• **Task item**
Could you report every line from the entries that includes the word "input"?

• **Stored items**
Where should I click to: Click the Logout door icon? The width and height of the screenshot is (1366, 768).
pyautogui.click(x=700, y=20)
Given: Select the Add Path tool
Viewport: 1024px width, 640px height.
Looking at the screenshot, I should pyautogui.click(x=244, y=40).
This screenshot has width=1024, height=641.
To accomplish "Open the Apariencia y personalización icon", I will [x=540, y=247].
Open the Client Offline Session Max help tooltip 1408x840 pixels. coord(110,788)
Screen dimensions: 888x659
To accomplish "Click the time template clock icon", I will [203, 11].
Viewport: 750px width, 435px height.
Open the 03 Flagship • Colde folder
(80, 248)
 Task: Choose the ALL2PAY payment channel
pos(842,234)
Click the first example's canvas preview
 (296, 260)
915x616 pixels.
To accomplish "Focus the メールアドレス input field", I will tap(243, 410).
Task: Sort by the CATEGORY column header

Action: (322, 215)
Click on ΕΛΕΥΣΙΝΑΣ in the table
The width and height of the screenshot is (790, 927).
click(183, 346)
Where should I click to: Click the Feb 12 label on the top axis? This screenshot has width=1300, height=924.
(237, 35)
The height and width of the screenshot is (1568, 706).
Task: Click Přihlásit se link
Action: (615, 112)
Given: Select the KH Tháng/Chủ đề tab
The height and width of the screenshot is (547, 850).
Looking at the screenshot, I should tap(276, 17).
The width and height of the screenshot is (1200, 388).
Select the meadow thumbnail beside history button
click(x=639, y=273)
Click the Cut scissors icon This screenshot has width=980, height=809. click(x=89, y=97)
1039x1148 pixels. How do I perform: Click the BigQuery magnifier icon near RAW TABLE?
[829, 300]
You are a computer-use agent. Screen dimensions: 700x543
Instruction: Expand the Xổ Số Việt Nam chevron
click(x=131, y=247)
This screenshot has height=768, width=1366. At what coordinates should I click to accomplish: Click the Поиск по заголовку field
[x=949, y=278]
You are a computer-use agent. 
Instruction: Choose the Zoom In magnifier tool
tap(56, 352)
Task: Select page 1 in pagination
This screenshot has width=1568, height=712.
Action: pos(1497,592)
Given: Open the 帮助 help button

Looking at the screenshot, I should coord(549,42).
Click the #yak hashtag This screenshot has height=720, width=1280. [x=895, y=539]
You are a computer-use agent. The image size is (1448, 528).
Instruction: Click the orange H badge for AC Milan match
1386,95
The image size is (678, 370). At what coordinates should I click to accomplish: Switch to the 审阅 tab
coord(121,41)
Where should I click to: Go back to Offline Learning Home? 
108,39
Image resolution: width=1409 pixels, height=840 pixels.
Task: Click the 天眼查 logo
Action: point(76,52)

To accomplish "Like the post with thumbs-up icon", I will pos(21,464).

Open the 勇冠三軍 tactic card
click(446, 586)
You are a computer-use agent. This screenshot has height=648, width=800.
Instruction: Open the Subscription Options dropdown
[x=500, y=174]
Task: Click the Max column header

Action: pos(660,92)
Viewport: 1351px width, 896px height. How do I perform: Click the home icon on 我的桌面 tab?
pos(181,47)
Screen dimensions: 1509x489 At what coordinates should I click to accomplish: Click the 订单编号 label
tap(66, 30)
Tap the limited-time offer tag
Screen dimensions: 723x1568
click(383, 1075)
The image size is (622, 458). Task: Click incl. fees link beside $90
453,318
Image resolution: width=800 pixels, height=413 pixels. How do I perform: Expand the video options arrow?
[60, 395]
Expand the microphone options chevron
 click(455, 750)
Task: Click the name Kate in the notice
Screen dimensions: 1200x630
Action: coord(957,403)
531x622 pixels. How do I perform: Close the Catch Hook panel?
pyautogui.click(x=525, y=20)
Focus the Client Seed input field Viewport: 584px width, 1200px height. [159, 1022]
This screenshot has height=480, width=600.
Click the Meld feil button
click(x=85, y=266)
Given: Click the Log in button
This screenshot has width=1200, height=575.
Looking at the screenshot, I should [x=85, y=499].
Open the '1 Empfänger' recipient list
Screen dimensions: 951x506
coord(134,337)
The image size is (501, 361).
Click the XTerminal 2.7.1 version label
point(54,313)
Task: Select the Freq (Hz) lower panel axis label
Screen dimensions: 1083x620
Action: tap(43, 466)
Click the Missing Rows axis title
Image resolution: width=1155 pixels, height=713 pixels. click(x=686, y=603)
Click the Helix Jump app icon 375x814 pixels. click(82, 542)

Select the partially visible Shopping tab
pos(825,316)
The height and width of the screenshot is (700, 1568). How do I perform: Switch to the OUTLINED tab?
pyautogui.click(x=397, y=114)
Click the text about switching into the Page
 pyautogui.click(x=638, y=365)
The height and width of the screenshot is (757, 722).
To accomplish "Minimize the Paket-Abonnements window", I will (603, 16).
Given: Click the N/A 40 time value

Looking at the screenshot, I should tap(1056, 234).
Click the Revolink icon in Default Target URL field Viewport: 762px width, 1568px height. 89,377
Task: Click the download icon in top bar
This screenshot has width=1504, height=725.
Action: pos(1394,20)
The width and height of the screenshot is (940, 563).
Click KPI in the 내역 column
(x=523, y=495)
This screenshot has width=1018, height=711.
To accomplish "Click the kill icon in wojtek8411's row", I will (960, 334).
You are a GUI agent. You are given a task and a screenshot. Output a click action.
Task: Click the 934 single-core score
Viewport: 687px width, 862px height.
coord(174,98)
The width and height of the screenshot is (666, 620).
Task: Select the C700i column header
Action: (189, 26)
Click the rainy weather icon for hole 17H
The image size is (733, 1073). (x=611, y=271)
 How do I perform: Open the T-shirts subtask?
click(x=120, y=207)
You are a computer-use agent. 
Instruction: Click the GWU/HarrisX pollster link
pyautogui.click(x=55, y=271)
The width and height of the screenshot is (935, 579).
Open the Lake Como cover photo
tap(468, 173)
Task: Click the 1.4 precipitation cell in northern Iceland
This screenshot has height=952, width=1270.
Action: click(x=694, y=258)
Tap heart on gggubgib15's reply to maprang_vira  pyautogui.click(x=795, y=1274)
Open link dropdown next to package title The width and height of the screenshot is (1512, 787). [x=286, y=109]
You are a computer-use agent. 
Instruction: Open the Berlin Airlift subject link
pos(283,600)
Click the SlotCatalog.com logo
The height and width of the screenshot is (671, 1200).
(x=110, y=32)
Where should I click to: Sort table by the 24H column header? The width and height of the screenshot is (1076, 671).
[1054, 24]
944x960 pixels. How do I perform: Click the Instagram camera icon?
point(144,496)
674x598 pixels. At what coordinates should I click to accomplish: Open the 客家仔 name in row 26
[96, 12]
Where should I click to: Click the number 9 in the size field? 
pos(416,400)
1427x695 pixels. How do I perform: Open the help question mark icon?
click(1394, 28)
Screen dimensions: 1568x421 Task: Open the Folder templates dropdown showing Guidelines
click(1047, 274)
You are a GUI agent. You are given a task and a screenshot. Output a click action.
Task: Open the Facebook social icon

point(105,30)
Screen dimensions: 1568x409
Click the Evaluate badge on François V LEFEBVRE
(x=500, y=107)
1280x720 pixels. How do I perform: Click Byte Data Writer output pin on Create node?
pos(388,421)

• **Solution to the problem**
To accomplish "Focus the メールアドレス input field", I will tap(243, 410).
Focus the Client Seed input field Viewport: 584px width, 1200px height. [159, 1022]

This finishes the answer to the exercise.